Jeane deans,lucy aston and Queen Mary 2 and a copple of others .
used to go down to Dunoon pier and pick a ship and spend all day cruising up and down the River,probably getting back about 8pm.
earned my keep by tidying up the heaving lines and mooring ropes.happy days.

jim


----------



## submarine (Aug 18, 2008)

Tom,
Govan ferry it is. Ran side by side with vehicle ferry.
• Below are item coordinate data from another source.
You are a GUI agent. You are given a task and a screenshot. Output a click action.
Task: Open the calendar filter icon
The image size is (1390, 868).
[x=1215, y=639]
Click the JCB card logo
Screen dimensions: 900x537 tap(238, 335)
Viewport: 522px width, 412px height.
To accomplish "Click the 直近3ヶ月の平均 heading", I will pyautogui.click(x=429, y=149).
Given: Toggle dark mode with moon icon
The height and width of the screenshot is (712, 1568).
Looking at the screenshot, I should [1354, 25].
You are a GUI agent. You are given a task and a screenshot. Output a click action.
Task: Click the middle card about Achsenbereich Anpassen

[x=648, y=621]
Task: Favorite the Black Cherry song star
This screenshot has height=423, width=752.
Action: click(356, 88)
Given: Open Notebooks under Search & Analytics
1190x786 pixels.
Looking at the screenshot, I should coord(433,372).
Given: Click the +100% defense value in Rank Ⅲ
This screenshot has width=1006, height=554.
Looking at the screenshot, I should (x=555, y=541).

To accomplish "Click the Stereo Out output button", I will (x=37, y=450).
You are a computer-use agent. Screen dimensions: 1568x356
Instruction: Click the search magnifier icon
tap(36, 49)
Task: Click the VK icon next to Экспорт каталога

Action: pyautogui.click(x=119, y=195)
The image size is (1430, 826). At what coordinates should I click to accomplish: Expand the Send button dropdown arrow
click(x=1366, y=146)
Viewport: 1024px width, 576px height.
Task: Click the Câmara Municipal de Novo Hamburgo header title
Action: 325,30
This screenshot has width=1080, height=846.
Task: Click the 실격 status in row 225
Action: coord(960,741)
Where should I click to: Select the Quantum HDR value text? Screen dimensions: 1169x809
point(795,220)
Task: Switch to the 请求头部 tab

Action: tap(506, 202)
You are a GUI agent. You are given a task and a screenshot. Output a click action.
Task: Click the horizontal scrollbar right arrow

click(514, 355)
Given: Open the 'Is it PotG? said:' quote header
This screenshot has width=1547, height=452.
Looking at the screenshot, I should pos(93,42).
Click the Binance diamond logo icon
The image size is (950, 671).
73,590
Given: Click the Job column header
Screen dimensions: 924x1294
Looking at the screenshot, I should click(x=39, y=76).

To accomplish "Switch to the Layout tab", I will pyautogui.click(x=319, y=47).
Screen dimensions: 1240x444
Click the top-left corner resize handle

Dave


----------



## Ron Dean (Aug 11, 2010)

jimthehat said:


> Now i remember all the Clyde steamers from way back,the paddlers and the prop ships..
> 
> Jeane deans,lucy aston and Queen Mary 2 and a copple of others .
> used to go down to Dunoon pier and pick a ship and spend all day cruising up and down the River,probably getting back about 8pm.
> ...


I remember in May 1957 sailing on the Jeannie Deans.
Gourock to Dunoon, Rothesay on the Isle of Bute, then through the Kyles of Bute to Tighnabruaich returning late evening.
My memories are of many kilted Scotsmen, some with skean dhu's, drinking whisky in a very small overcrowded bar & eating Scotch pancakes served through a hatch from a small deck galley.
A piper & a fiddle player provided entertainment throughout the sailing.
The scenery was manificent and I'm sure that hasn't changed much.
Although this was more than 56 years ago, it still remains one of the most memorable days of my life.

Ron.


----------



## gordy (Apr 18, 2008)

submarine said:


> Tom,
> Govan ferry it is. Ran side by side with vehicle ferry. Dave


There's a preserved one beside the new Riverside Museum.


----------



## forthbridge (Jun 28, 2007)

Riverside museum is well worth a visit. If you are older it will bring back many memories.


----------



## drwhoman (Mar 27, 2008)

*Riverside Museum*

I fully endorse the previous comment about the Riverside Musuem. As a visitor to Glasgow last October I went along to have a look. It was excellent. All things transport with some great ship models. There is also the tall ship Glenlee out on the river which is maintained in excellent condition. The coffee and sandwiches were good as well!


----------